Minimum line width is one of the first questions asked of PCB Depanelizer, nevertheless the answer rarely includes “depending on copper weight.” To simplify your design process and prevent problems during manufacturing, we are going to demonstrate how and why line width is dependent upon copper weight. This brief overview gives some near-universal rules for trace width versus copper weight, together with other important considerations when working with heavy copper.
During etching, copper traces are just protected from the top by either a dry film or even a tin plate, which means that as copper is etched away, the edges of your trace will also be etched (quite simply, etching is definitely an isotropic process). The two main main outcomes of the isotropic etching – first, thick copper requires wider trace and space, and second, traces finish with a trapezoidal shape.
The table specifies starting copper and assumes consumption of a pattern plating process, as is the situation with the majority of Inline PCB Router. With rare exception, finished copper is certainly one ounce higher than starting copper in the outer layers, while on inner layers, finished copper is equivalent to the starting copper.
Certainly, 1oz copper thickness is regarded as the common and standard copper weight. Simply because it often hits the Goldie Lock’s sweet spot of not too much or too little. 2oz copper thickness is frequently more than is needed, while costing significantly more, and .5oz copper may not be enough, especially for ground planes that must endure higher currents. Therefore, 1oz copper thickness if often the best selection for fitting your design and budgetary needs.
What if you want tighter trace and space? Typically, you are able to duplicate the layer that will require heavy copper, then cut the copper weight in half. Therefore, should you need 8 mil lines and 4oz copper, duplicating the layer and taking advantage of 2oz copper is the perfect alternative.

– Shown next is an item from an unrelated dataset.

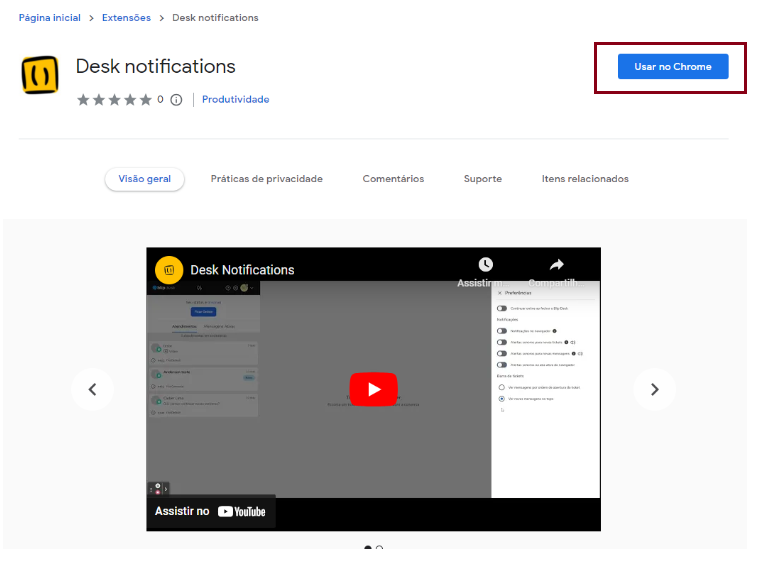Open the 'Extensões' breadcrumb link

126,18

For starting copper weights of 5oz or greater, we also recommend doubling a layer as opposed to using thicker copper. The price and processing difficulty from the thicker copper implies that adding layers is less expensive than using the thick copper. Quite simply, a 2-layer, 6oz copper board is often more pricey compared to a 4-layer, 3oz copper board.
On outer layers, the two main additional things to consider for heavy copper. First and simplest is soldermask – when working with liquid soldermask, multiple coats must adequately protect heavy copper traces. This concern is mitigated by 3D printed soldermask, but that technology will not be offered at every facility or in every color.
Second, surface mount pads could be compromised by heavy copper. Your Gerber file specifies the trace width with the lower trace, but SMT happens on the top of the trace. With heavy copper, the top of the the SMT pad can be several mils thinner than designed, creating more challenging placement and potentially a weaker solder joint.
One of the more important calculations in high current applications is definitely the cross-sectional area of a trace. IPC 2152 shows (conservative) cross-sectional areas essential for particular amperages, but designers stay alone to calculate the region of the trapezoidal trace. Sure, the area of your trapezoid is h*(b1 b2)/2, h is 18dexgpky copper weight (in mils!) and b1 is clearly the trace width, but what is b2? Your PCB Depenling sales and planning departments knows exactly how much smaller the top of the trace is in comparison to the bottom, so make sure you ask them. Keep in mind that the main difference varies from manufacturer to manufacturer.
Cross-sectional area of a via emanates from knowing how much plating is incorporated in the via. With Class 2 plating, the via wall is 20 microns (.0008”) thick. With Class 3 plating, the via wall is 25 microns (.0010”) thick. Begin using these thicknesses and also the diameter of your respective via to calculate the cross sectional section of a via, bearing in mind that this cross section makes an annulus. Keep in mind that Class 3 plating is normally requested on Class 2 boards. Hole wall plating thicker than 25 microns is not difficult in low volumes, but is not appropriate for a production part. Duplicating vias is generally a better solution than overplating. Utilizing a conductive via fill helps only marginally. Via fill material is undoubtedly an epoxy, meaning that the present carrying capacity is not really as high as pure silver or copper.